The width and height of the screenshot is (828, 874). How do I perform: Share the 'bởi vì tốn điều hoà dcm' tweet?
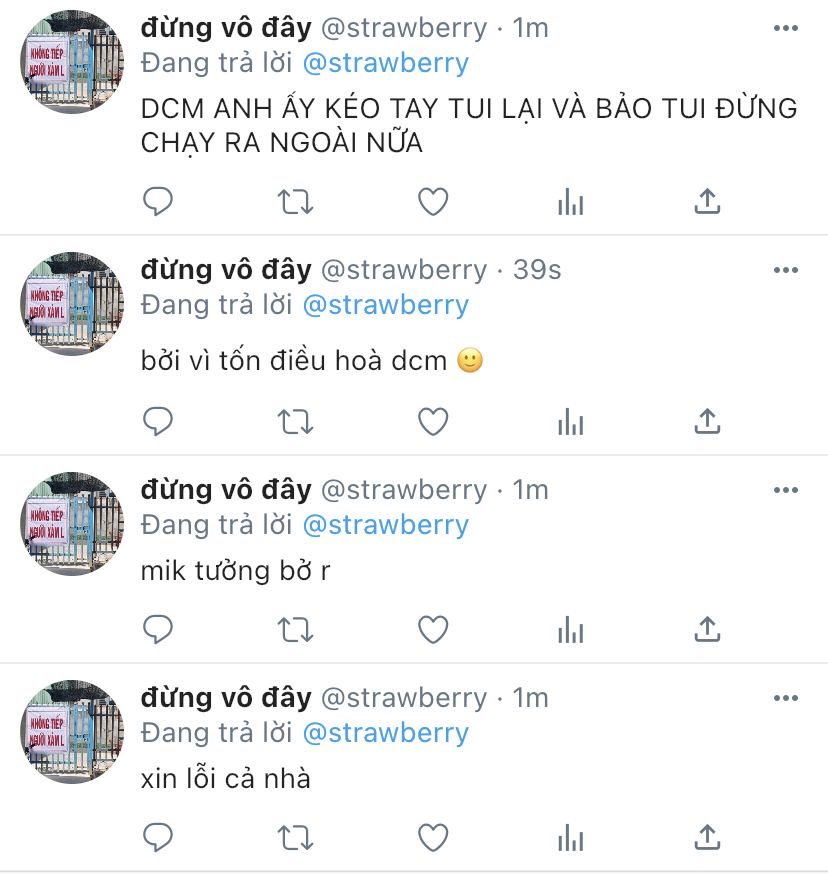[707, 421]
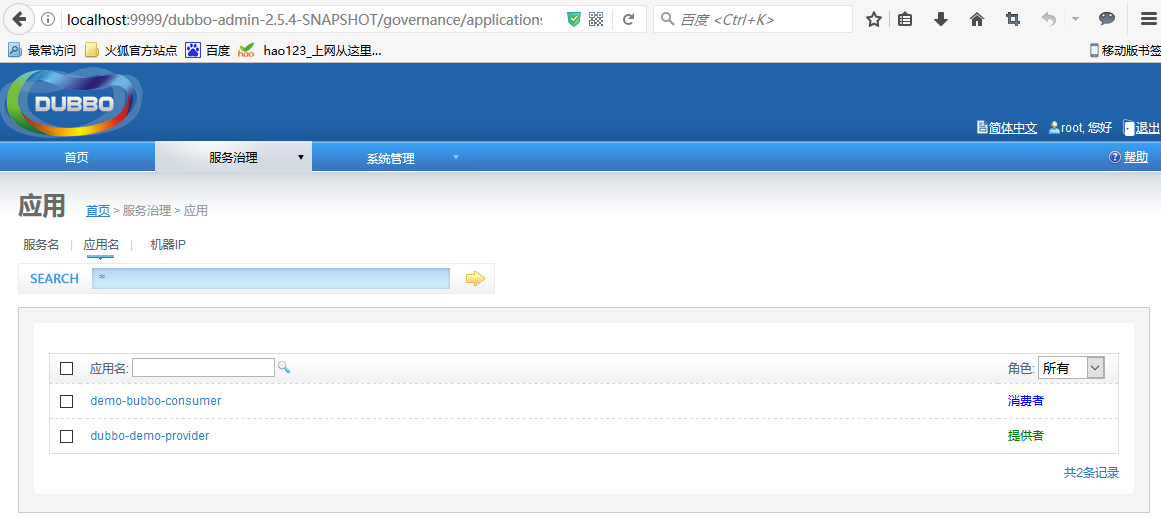Screen dimensions: 1161x524
Task: Open the browser downloads arrow icon
Action: click(x=941, y=19)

EXERCISE:
Pictures don't belong in the copy. Transcribe every record exactly as it appears.

RESPONSE TO THE EXERCISE:
The width and height of the screenshot is (828, 874). How do I perform: Share the 'bởi vì tốn điều hoà dcm' tweet?
[707, 421]
Screen dimensions: 1161x524
Task: Open the browser downloads arrow icon
Action: click(x=941, y=19)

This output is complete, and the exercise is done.